**Trecho fornecido:**
ConJur — Como conclui que princípios constitucionais são insuficientes para a tomada de decisões em temas de cunho moral, como o aborto ou a eutanásia?
Paulo Fontes —
Não afirmo que os princípios constitucionais são “sempre” insuficientes. Eles contêm uma carga moral ou axiológica elevada e a atividade jurisdicional pode incluir e quase sempre inclui um raciocínio moral. Concordo com muitas, talvez a maior parte das decisões do Supremo baseadas em princípios.

O que afirmo, justamente, é que nem sempre os princípios são capazes de fornecer uma resposta correta para todos os temas que cheguem à corte constitucional. Não é porque um tema é levado à corte, que tem de obter uma resposta substantiva. A meu ver a corte pode reconhecer a insuficiência normativa da Constituição sobre determinado tema e deixar a decisão para o legislador ou para o povo através de mecanismos diretos de participação. Zagrebelsky, que é um defensor do 'direito por princípios' e, portanto, pode ser considerado um neoconstitucionalista, defende que a corte suprema deixe um espaço importante para a atividade legislativa, sob pena de asfixiar a democracia. Se os princípios contêm todas as significações, todas as respostas devem vir da corte constitucional!

No livro, por exemplo, faço a crítica da decisão do Supremo que proibiu a doação eleitoral por empresas. Até penso que não deveria existir esse tipo de doação, mas a meu ver nada na Constituição as proíbe efetivamente, e noções como a democracia ou o Estado Democrático de Direito me parecem insuficientes para resolver o problema, até porque há democracias que convivem com as doações de empresas. Pode-se até citar estudos recentes afirmando que a decisão do Supremo incentiva o próprio caixa dois.

ConJur — No caso do aborto, como avalia as decisões do STF até o momento? Poderiam ter sugerido, por exemplo, um limite de semanas para interrupção da gravidez?
Paulo Fontes —
No livro, não tive a pretensão de fixar limites objetivos ao que pode ou não ser decidido pela corte constitucional. Falo de autocontenção, de prudência, de minimalismo em alguns casos, mas cada caso é um caso. Não discordo e não critico, por exemplo, as decisões do Supremo sobre células-tronco ou sobre o feto anencéfalo. Os ministros se basearam em grande parte na inviabilidade da vida tanto dos embriões excedentes de procedimentos de fertilização, quanto do feto sem cérebro. Princípios como o da proporcionalidade e da razoabilidade operaram aqui, a meu ver, de forma aceitável.

**Instrução 1:**
Na entrevista, qual decisão do Supremo o entrevistado diz criticar em seu livro?
**Instrução 2:**
Reescreva o trecho da entrevista que vai de "ConJur — Como" até "baseadas em princípios.", inclusive, trocando "princípios constitucionais" por "normas constitucionais".
**Instrução 3:**
Dê sequência à entrevista sobre princípios constitucionais e decisões do Supremo a partir do ponto em que ela termina.

**Linhas apresentadas:**

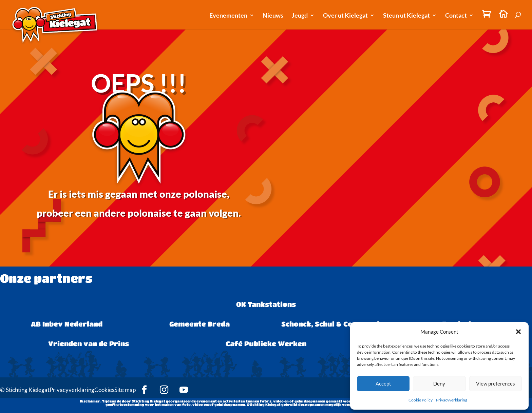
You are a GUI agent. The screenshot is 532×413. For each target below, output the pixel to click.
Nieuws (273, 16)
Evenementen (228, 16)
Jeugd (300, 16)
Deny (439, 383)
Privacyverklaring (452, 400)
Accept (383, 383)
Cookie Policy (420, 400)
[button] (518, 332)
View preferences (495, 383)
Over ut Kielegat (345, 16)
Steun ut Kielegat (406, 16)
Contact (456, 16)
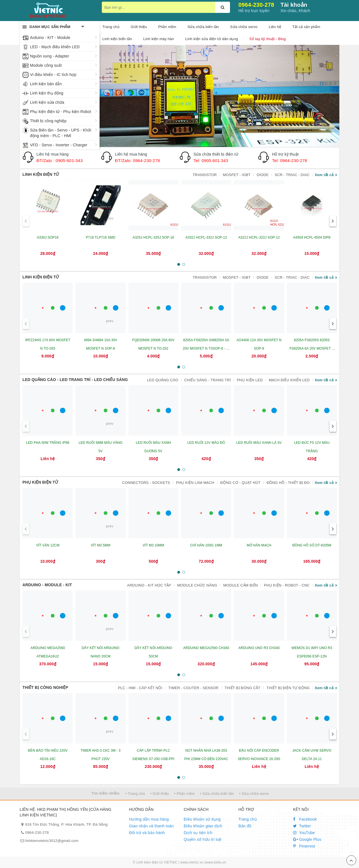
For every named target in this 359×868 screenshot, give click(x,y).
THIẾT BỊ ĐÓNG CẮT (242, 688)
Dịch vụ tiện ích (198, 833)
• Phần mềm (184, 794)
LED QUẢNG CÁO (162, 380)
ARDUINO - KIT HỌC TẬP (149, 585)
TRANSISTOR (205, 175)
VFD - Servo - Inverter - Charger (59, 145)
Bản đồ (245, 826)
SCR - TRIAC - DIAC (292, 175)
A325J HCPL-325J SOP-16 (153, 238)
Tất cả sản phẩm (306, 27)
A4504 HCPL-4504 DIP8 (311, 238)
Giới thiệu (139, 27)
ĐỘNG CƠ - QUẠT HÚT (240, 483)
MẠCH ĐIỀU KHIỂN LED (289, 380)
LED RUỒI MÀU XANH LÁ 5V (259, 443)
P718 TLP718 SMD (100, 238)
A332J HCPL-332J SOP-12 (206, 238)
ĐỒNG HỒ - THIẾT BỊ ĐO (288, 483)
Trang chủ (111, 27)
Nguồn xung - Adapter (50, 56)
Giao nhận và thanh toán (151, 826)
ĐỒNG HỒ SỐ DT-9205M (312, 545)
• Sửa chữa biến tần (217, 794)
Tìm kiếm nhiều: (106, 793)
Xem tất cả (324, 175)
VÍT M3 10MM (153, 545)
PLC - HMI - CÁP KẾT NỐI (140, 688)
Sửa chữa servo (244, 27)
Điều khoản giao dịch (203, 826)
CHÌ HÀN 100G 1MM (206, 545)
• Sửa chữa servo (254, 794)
==
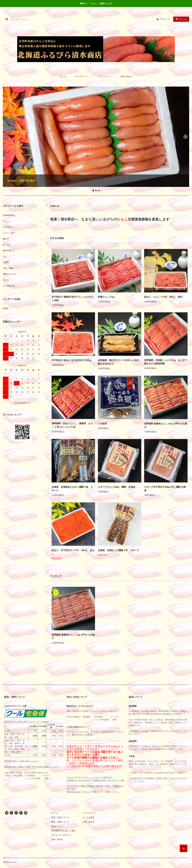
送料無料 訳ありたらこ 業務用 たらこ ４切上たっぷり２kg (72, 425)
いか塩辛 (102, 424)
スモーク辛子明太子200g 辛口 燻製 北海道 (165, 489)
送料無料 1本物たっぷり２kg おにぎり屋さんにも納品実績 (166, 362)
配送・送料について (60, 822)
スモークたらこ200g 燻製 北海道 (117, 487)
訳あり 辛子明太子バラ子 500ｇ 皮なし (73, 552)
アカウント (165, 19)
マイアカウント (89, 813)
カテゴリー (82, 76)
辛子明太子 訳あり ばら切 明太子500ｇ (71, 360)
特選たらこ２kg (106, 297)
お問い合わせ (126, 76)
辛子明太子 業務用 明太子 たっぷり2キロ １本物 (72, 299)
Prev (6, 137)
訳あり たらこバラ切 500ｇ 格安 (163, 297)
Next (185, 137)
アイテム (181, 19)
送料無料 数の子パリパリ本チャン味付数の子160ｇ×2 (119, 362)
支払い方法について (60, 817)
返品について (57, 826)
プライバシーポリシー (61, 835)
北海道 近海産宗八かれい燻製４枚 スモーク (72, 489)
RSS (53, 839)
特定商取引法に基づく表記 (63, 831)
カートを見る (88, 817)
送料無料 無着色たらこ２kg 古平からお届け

**Resposta escrita 1:**
A decisão que proibiu a doação eleitoral por empresas.

**Resposta escrita 2:**
ConJur — Como conclui que normas constitucionais são insuficientes para a tomada de decisões em temas de cunho moral, como o aborto ou a eutanásia?
Paulo Fontes —
Não afirmo que os normas constitucionais são “sempre” insuficientes. Eles contêm uma carga moral ou axiológica elevada e a atividade jurisdicional pode incluir e quase sempre inclui um raciocínio moral. Concordo com muitas, talvez a maior parte das decisões do Supremo baseadas em princípios.

**Resposta escrita 3:**
Já no caso do autoaborto tout court, parece-me que concorrem concepções valorativas e mesmo cognitivas opostas, que não podem ser dirimidas pelos ministros com base no direito à vida, dignidade da pessoa humana ou intimidade da mulher. Eu próprio sou favorável à adoção de uma legislação que permita o autoaborto até a 12ª semana de gestação, mas penso que resposta não deve vir do Supremo. Para quem adota uma posição concepcionista, por exemplo, de que a vida começa com a concepção, não se cogita de um direito da mulher ao próprio corpo, pois estaria ali uma vida independente dela.

Outros países autorizaram o aborto através da legislação, como a França com a ministra Simone Veil, sepultada recentemente no Panthéon. A Irlanda o fez esse ano através de um plebiscito. A Argentina tentou também fazer por meio de lei, mas o Senado acabou rejeitando, o que não impede novas tentativas. Penso que esses processos são ricos para a democracia. Onde a permissão se deu por decisão da corte constitucional, como nos EUA, a legitimidade da decisão Roe x Wade de 1973 ainda é questionada e divide a sociedade e os estudiosos.

ConJur — Existe hoje ativismo exacerbado por parte dos ministros?
Paulo Fontes —
Não utilizo o termo “ativismo” no meu livro, porque às vezes é empregado de forma simplória e abrangendo situações muito diversas. Não trato no trabalho, por exemplo, de questões penais. Por outro lado, reconheço o papel insubstituível da corte constitucional na defesa dos direitos fundamentais. Mas, sim, com certa simplificação, posso dizer que há algum ativismo na utilização dos princípios, justamente porque são sempre tidos como parâmetros suficientes para a decisão.

ConJur — O que é ser cético no campo da Ética?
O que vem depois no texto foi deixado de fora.